Mais ces dispositifs sont insuffisants. Agathe Pichon, coordinatrice du Programme de Prévention et d’Accompagnement des Personnes en Situation de Prostitution (PAPSP) à Caen, dans le Calvados, estime qu’on déplace le problème : « les personnes prostituées en précarité extrême qui vivent dans des squats, ou encore dans des hôtels sociaux transformés en hôtels de tourisme à Paris et en Ile-de-France, se retrouvent évacuées en Normandie où les hébergements d’urgence sont désormais saturés. Elles ne peuvent être dûment protégées, une conséquence de plus en plus visible en région, à mesure que l’on se rapproche des JO ».
….et diplomatie féministe
Pour les associations comme pour la Miprof, « ce n’est qu’après les JO qu’on saura si cet été marquera un changement, tant du côté des réseaux que de la répression et de la prévention.
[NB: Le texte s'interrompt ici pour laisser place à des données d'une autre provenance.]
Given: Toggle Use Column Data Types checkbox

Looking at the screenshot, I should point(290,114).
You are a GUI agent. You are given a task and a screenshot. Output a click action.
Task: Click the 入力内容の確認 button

C’est la raison pour laquelle le recueil de données lors des maraudes autant de rue que numérique, vont être un des axes d’action essentielle pour progresser à tous les niveaux » résume Geneviève Colas. « On a peur que le phénomène de prostitution pendant les JO passe sous les radars, mais au moins, on va essayer d’exercer une forme de diplomatie féministe pour montrer aux nations qu’une autre loi est possible », conclut Lénaig Le Fouillé.